*WRITTEN INSTRUCTION*
Edit the lines below so that each "coordinate pair" becomes "pair of numbers", keeping everything else the same.

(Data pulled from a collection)

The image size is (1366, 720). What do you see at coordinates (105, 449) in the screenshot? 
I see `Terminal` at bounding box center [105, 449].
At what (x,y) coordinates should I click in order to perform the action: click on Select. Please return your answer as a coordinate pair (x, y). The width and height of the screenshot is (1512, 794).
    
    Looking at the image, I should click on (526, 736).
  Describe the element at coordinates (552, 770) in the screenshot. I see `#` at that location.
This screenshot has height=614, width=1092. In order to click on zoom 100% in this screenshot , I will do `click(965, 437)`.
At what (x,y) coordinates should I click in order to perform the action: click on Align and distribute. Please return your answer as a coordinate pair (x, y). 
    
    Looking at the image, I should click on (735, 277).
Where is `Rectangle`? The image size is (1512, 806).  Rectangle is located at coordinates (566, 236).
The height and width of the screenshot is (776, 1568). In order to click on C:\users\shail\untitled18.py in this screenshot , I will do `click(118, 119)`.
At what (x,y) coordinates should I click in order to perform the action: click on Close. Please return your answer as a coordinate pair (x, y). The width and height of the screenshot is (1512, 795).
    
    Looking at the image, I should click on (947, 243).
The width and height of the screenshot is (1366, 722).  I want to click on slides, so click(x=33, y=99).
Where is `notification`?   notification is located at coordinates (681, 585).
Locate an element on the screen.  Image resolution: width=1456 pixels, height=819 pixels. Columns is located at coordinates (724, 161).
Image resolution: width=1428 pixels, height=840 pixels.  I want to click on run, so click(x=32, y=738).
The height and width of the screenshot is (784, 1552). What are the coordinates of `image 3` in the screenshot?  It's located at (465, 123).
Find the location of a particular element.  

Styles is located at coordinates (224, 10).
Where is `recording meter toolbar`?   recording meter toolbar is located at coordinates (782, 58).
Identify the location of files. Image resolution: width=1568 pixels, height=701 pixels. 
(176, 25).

*FULL OUTPUT*
The image size is (1366, 720). What do you see at coordinates (105, 449) in the screenshot? 
I see `Terminal` at bounding box center [105, 449].
At what (x,y) coordinates should I click in order to perform the action: click on Select. Please return your answer as a pair of numbers (x, y). The width and height of the screenshot is (1512, 794).
    
    Looking at the image, I should click on (526, 736).
  Describe the element at coordinates (552, 770) in the screenshot. I see `#` at that location.
This screenshot has height=614, width=1092. In order to click on zoom 100% in this screenshot , I will do `click(965, 437)`.
At what (x,y) coordinates should I click in order to perform the action: click on Align and distribute. Please return your answer as a pair of numbers (x, y). 
    
    Looking at the image, I should click on (735, 277).
Where is `Rectangle`? The image size is (1512, 806).  Rectangle is located at coordinates (566, 236).
The height and width of the screenshot is (776, 1568). In order to click on C:\users\shail\untitled18.py in this screenshot , I will do `click(118, 119)`.
At what (x,y) coordinates should I click in order to perform the action: click on Close. Please return your answer as a pair of numbers (x, y). The width and height of the screenshot is (1512, 795).
    
    Looking at the image, I should click on (947, 243).
The width and height of the screenshot is (1366, 722).  I want to click on slides, so click(x=33, y=99).
Where is `notification`?   notification is located at coordinates (681, 585).
Locate an element on the screen.  Image resolution: width=1456 pixels, height=819 pixels. Columns is located at coordinates (724, 161).
Image resolution: width=1428 pixels, height=840 pixels.  I want to click on run, so click(x=32, y=738).
The height and width of the screenshot is (784, 1552). What are the coordinates of `image 3` in the screenshot?  It's located at (465, 123).
Find the location of a particular element.  

Styles is located at coordinates (224, 10).
Where is `recording meter toolbar`?   recording meter toolbar is located at coordinates (782, 58).
Identify the location of files. Image resolution: width=1568 pixels, height=701 pixels. 
(176, 25).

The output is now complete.